With the rise of the heresy of the Federal Vision, New Perspectives on Paul, and the Auburn Avenue Theology, there stands a continued need for reproclaiming the truth of historic Christianity. Contrary to modern liberal theologians who are continually trying to appeal to the masses with new fangled theological ideas, such a reproclamation of orthodox theology is in accord with both the Gospel, and the Westminster Confession of Faith, and needs no revision, updating or change. Reformed Theology does not need to be modernized; it simply needs to be understood....

More here:
The Active and Passive Obedience of Jesus Christ
By Dr. C. Matthew McMahon
http://www.apuritansmind.com/Justification/McMahonActivePassiveObedienceJesus.htm

[Edited on 11-15-2005 by webmaster]


----------



## pastorway (Nov 14, 2005)

The Obedience of Christ by Greg Van Court answers the idea that it was only the passive obedience that mattered.

Phillip


----------



## turmeric (Nov 14, 2005)

Go git it guys!


----------



## C. Matthew McMahon (Nov 14, 2005)

> _Originally posted by pastorway_
> The Obedience of Christ by Greg Van Court answers the idea that it was only the passive obedience that mattered.
> 
> Phillip



He says some good things, but I think his rejection of the Covenant of Works is detrimental to the view he is trying to espouse.


----------



## BrianBowman (Nov 14, 2005)

> Reformed Theology does not need to be modernized; it simply needs to be understood.


 - from Matt's article.

Absolutely - and for so many of us this is a life-long pursit. We don't need to waste time chasing "new-fangled" ideas, but to devote ourselves to truly understanding and reinforce the foundational truth of the faith we espouse. This is the only true safeguard against error and the continual danger for heresy to creep into the Church.

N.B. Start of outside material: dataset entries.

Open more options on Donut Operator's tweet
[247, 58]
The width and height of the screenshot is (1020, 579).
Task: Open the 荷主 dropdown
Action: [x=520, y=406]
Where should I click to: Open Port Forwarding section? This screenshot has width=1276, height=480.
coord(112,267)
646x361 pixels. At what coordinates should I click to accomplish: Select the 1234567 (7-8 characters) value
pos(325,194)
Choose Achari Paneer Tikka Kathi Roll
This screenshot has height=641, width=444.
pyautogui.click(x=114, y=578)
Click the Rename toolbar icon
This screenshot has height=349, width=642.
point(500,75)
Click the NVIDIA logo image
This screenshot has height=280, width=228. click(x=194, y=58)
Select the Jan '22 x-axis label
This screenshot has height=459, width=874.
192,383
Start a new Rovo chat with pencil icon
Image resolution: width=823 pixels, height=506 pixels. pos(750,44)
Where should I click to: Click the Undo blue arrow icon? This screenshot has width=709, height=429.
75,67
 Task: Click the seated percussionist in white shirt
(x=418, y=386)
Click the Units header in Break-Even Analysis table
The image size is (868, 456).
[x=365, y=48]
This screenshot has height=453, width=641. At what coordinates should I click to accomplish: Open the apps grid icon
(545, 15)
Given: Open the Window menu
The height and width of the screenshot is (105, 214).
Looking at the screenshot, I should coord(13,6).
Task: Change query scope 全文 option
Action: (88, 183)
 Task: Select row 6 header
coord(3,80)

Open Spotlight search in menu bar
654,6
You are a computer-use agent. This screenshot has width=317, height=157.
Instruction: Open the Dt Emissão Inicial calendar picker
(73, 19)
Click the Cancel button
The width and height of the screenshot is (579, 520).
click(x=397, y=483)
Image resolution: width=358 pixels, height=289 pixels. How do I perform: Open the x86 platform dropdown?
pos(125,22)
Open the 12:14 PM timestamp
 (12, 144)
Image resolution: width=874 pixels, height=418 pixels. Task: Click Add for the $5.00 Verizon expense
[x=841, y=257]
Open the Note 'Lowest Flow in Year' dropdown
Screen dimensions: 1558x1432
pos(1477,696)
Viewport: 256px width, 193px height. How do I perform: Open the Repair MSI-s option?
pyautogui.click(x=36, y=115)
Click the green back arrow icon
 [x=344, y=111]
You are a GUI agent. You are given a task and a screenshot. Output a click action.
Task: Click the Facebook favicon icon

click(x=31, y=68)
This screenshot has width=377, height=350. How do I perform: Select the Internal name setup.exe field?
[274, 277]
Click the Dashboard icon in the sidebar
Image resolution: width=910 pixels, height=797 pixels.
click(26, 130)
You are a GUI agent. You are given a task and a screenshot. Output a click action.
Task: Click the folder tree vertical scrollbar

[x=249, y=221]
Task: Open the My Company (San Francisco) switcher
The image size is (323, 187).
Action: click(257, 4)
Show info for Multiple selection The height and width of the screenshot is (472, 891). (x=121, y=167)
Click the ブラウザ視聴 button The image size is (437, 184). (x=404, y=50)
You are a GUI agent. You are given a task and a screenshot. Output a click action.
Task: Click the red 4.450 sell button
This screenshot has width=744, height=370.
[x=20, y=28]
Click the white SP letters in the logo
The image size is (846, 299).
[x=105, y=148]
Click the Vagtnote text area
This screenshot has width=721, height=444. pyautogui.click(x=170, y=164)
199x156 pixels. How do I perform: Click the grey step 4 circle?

[Edited on 11-15-2005 by BrianBowman]


----------



## PuritanCovenanter (Nov 14, 2005)

> _Originally posted by webmaster_
> 
> 
> > _Originally posted by pastorway_
> ...



Matt or Phil,

Do New Covenant Theologians reject the Covenant of Works?


----------



## C. Matthew McMahon (Nov 14, 2005)

Yes.


----------



## piningforChrist (Nov 15, 2005)

Dr. McMahon,

First, thank you exceedingly for your representation of the faith once for all delivered to the saints. 

Question: Can you please define the "Covenant of Works," its requirements, scope, and purpose, and explain whether or not it contains the necessity of the "obedience of faith" ?


----------



## Formerly At Enmity (Nov 16, 2005)

Good timing!!!

I am reading "Justification VIndicated" by Robert Traill right now.....
keep up the work


----------



## C. Matthew McMahon (Nov 16, 2005)

> "Covenant of Works,"



The first covenant made with man was a covenant of works, wherein life was promised to Adam; and in him to his posterity, upon condition of perfect and personal obedience. (Gen. 2:16-17; Hosea 6:7; Gal. 3:12; Gen. 3:22: Rom. 5:12-20; 10:5; Gen 2:17; Gal. 3:10)



> its requirements



"upon condition of perfect and personal obedience"




> scope



"to Adam; and in him to his posterity"




> whether or not it contains the necessity of the "obedience of faith"?



"upon condition of perfect and personal obedience"


----------